(Beginning of Material provided)

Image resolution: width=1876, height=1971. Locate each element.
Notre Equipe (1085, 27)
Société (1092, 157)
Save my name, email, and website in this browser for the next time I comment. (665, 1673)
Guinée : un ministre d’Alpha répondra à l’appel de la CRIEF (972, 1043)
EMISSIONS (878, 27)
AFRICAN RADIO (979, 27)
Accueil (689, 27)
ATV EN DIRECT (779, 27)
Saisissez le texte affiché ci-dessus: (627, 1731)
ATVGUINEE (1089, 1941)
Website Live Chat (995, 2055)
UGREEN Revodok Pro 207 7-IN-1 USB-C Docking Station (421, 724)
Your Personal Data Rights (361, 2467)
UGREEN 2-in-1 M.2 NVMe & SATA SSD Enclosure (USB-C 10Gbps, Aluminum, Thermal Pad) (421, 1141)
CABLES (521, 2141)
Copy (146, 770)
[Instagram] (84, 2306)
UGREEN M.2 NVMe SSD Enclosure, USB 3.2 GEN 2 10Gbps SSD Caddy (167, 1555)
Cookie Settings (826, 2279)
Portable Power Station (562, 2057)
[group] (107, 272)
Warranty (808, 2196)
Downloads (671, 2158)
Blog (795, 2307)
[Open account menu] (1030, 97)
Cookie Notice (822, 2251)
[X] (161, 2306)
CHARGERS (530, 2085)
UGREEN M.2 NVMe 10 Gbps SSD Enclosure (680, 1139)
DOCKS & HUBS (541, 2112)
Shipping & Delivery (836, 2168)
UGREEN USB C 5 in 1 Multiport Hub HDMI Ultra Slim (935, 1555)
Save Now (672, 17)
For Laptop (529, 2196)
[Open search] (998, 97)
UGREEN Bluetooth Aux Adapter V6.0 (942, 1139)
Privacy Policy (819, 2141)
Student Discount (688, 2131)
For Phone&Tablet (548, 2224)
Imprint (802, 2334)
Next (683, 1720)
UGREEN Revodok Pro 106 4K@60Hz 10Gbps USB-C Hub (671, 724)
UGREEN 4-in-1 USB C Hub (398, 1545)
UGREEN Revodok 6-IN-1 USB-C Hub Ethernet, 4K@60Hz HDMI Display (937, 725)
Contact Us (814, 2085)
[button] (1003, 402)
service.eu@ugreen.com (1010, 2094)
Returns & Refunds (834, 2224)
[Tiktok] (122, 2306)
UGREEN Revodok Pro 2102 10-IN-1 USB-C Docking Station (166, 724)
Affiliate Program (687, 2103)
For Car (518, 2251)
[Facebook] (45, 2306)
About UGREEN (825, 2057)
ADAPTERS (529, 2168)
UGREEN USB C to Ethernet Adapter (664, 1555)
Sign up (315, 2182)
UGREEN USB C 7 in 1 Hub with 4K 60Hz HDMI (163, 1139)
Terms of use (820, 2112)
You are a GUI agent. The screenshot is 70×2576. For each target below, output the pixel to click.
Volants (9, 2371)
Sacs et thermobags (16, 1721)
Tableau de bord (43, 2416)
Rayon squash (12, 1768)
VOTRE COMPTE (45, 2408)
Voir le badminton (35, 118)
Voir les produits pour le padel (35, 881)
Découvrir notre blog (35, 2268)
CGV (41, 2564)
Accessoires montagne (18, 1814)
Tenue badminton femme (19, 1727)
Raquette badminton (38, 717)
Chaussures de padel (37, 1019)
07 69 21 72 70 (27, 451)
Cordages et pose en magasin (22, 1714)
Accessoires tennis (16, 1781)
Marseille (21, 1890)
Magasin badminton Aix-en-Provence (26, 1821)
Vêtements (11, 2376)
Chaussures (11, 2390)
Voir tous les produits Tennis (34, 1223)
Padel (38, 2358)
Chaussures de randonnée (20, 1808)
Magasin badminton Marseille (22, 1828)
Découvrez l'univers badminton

(End of Material provided)

*Directions*: Above are the records; copy every line in them that holds the word "Accessoires".

*Answer for this exercise*:
Accessoires montagne (18, 1814)
Accessoires tennis (16, 1781)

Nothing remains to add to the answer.